Evaluation of an IgG therapeutic efficacy in a humanized immune system mouse model lacking murine Fc gamma receptors

Fc gamma receptors (FcγRs) on residual murine immune cells in humanized immune system (HIS) mice can interact with human IgG-based therapeutics and confound preclinical results. We assessed impact of murine FcγRs on anti-PD1 efficacy in HIS mice engrafted with lung adenocarcinoma cells treated with pembrolizumab or vehicle. We also present humanization results for the newly generated FcγR knockout NOG-EXL. Methods: HIS NOG (huNOG) or HIS FcγR knockout NOG mice (FcResolv™ huNOG) were made using identical protocols with CD34+ cells (3 shared donors). Reconstitution was evaluated in naïve animals and HCC827 cells were inoculated in remaining animals. From D7, mice were dosed twice weekly for 4 wks then euthanized for blood, spleen, and tumor analysis.

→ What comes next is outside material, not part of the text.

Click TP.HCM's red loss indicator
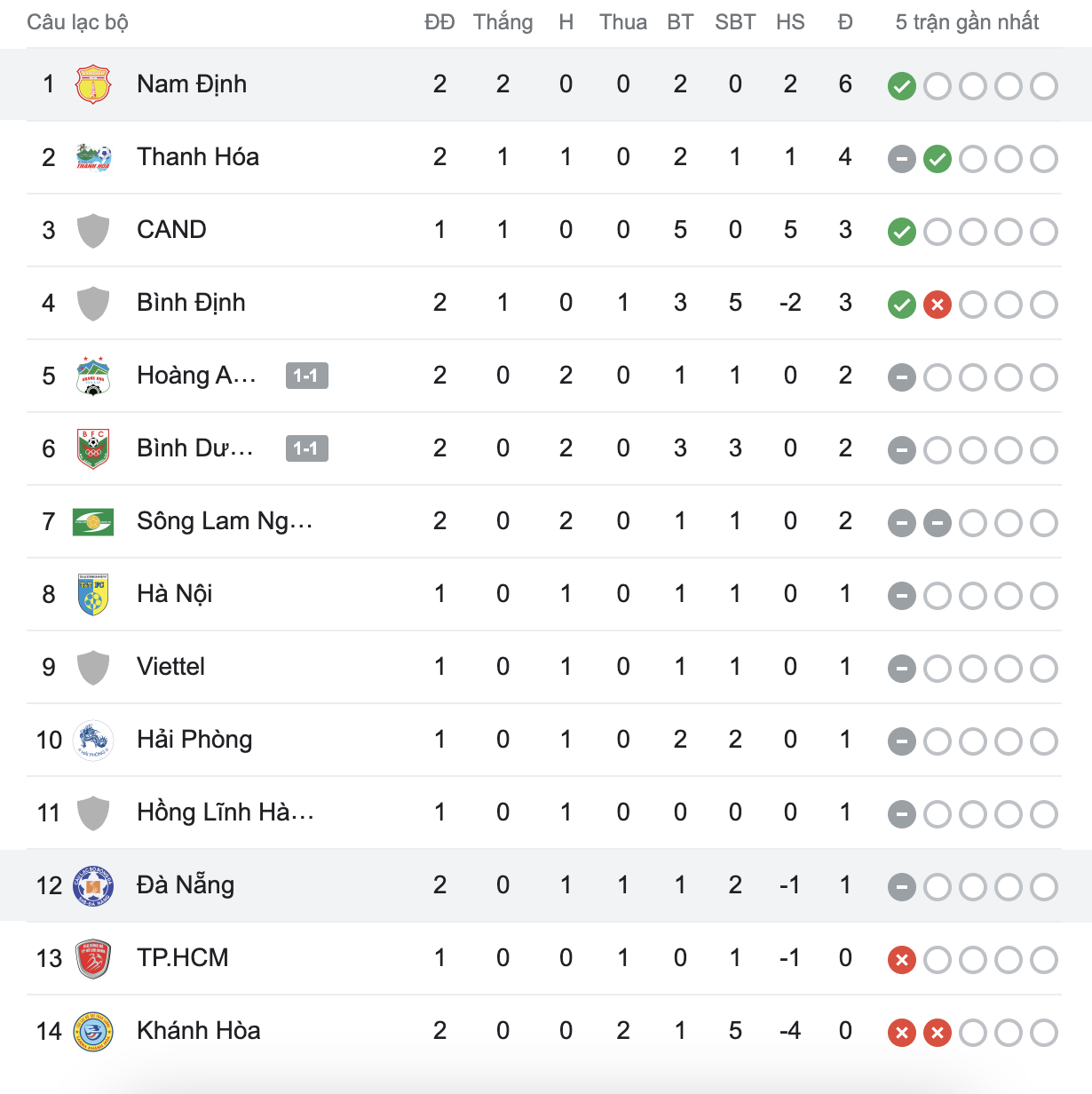The width and height of the screenshot is (1092, 1094). (901, 960)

Results: Humanization was equivalent between strains. Pembro treatment showed significant tumor growth inhibition in 1 donor in FcResolv huNOG, but not in donor-matched huNOG. Human TILs in pembro-treated mice were significantly different between the strains for all donors, with more CD8+ T cells and fewer TAMs in FcResolv huNOG compared to vehicle-treated mice, and no significant differences in huNOG. Murine TIL analysis showed differences in murine macrophage populations between strains. Conclusions: Anti-PD1-treated FcResolv huNOG mice show expected pharmacodynamic changes and donor-dependent efficacy, whereas pembro-treated huNOG mice showed neither, demonstrating the impact of murine FcγRs on antibody IgG-based therapeutics.